▸ INSTRUCTIONS FOR THE TASK
Retype every one of the lines below, character for character.

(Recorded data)
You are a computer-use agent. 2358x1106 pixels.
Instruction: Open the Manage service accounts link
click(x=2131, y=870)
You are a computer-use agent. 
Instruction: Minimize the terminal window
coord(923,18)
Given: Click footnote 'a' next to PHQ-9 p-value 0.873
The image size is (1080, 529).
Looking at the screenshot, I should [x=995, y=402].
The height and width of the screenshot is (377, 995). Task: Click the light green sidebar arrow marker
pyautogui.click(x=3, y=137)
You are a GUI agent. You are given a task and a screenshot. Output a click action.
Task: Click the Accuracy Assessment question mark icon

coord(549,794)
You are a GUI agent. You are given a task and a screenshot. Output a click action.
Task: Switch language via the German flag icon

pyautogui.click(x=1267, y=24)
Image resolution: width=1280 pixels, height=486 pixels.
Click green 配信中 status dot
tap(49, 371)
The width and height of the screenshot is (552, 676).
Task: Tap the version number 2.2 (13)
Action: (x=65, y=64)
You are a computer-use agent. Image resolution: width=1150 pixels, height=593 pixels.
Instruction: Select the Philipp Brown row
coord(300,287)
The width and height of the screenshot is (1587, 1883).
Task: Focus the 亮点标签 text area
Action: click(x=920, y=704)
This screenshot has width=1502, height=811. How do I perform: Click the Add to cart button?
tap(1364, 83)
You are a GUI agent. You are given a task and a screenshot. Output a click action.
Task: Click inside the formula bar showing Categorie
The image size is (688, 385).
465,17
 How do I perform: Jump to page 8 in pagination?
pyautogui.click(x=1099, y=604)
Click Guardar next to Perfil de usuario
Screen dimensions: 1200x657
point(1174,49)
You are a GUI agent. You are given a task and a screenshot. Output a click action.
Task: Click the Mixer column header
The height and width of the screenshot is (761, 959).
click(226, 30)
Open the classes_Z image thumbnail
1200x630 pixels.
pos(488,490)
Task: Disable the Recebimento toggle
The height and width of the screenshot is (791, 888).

▸ RESPONSE
You are a computer-use agent. 2358x1106 pixels.
Instruction: Open the Manage service accounts link
click(x=2131, y=870)
You are a computer-use agent. 
Instruction: Minimize the terminal window
coord(923,18)
Given: Click footnote 'a' next to PHQ-9 p-value 0.873
The image size is (1080, 529).
Looking at the screenshot, I should [x=995, y=402].
The height and width of the screenshot is (377, 995). Task: Click the light green sidebar arrow marker
pyautogui.click(x=3, y=137)
You are a GUI agent. You are given a task and a screenshot. Output a click action.
Task: Click the Accuracy Assessment question mark icon

coord(549,794)
You are a GUI agent. You are given a task and a screenshot. Output a click action.
Task: Switch language via the German flag icon

pyautogui.click(x=1267, y=24)
Image resolution: width=1280 pixels, height=486 pixels.
Click green 配信中 status dot
tap(49, 371)
The width and height of the screenshot is (552, 676).
Task: Tap the version number 2.2 (13)
Action: (x=65, y=64)
You are a computer-use agent. Image resolution: width=1150 pixels, height=593 pixels.
Instruction: Select the Philipp Brown row
coord(300,287)
The width and height of the screenshot is (1587, 1883).
Task: Focus the 亮点标签 text area
Action: click(x=920, y=704)
This screenshot has width=1502, height=811. How do I perform: Click the Add to cart button?
tap(1364, 83)
You are a GUI agent. You are given a task and a screenshot. Output a click action.
Task: Click inside the formula bar showing Categorie
The image size is (688, 385).
465,17
 How do I perform: Jump to page 8 in pagination?
pyautogui.click(x=1099, y=604)
Click Guardar next to Perfil de usuario
Screen dimensions: 1200x657
point(1174,49)
You are a GUI agent. You are given a task and a screenshot. Output a click action.
Task: Click the Mixer column header
The height and width of the screenshot is (761, 959).
click(226, 30)
Open the classes_Z image thumbnail
1200x630 pixels.
pos(488,490)
Task: Disable the Recebimento toggle
The height and width of the screenshot is (791, 888).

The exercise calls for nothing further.